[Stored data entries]
· · · · · · ·

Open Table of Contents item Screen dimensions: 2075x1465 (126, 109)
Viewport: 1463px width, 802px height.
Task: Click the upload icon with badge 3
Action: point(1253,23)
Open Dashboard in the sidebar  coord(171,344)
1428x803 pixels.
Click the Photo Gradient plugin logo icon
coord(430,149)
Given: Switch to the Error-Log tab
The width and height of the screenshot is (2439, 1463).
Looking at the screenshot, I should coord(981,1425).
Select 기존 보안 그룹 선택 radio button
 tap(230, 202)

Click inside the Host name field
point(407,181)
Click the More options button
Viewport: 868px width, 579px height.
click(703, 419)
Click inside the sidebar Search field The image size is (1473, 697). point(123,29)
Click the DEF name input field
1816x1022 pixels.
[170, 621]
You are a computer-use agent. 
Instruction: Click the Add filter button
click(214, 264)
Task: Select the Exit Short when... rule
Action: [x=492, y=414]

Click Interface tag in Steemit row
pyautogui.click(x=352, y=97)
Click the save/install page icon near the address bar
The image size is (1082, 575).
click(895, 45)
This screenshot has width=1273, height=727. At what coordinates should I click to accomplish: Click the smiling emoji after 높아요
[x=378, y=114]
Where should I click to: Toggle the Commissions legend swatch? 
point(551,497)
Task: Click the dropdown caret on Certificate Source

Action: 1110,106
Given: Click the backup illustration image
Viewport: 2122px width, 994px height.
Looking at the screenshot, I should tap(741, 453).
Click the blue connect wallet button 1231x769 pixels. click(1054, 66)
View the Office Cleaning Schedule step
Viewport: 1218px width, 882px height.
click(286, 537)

· · · · · · ·

(ABOUT THIS EXERCISE): Show every line above in which the word "Given" appears.

(OUTPUT BELOW):
Given: Switch to the Error-Log tab
Given: Click the backup illustration image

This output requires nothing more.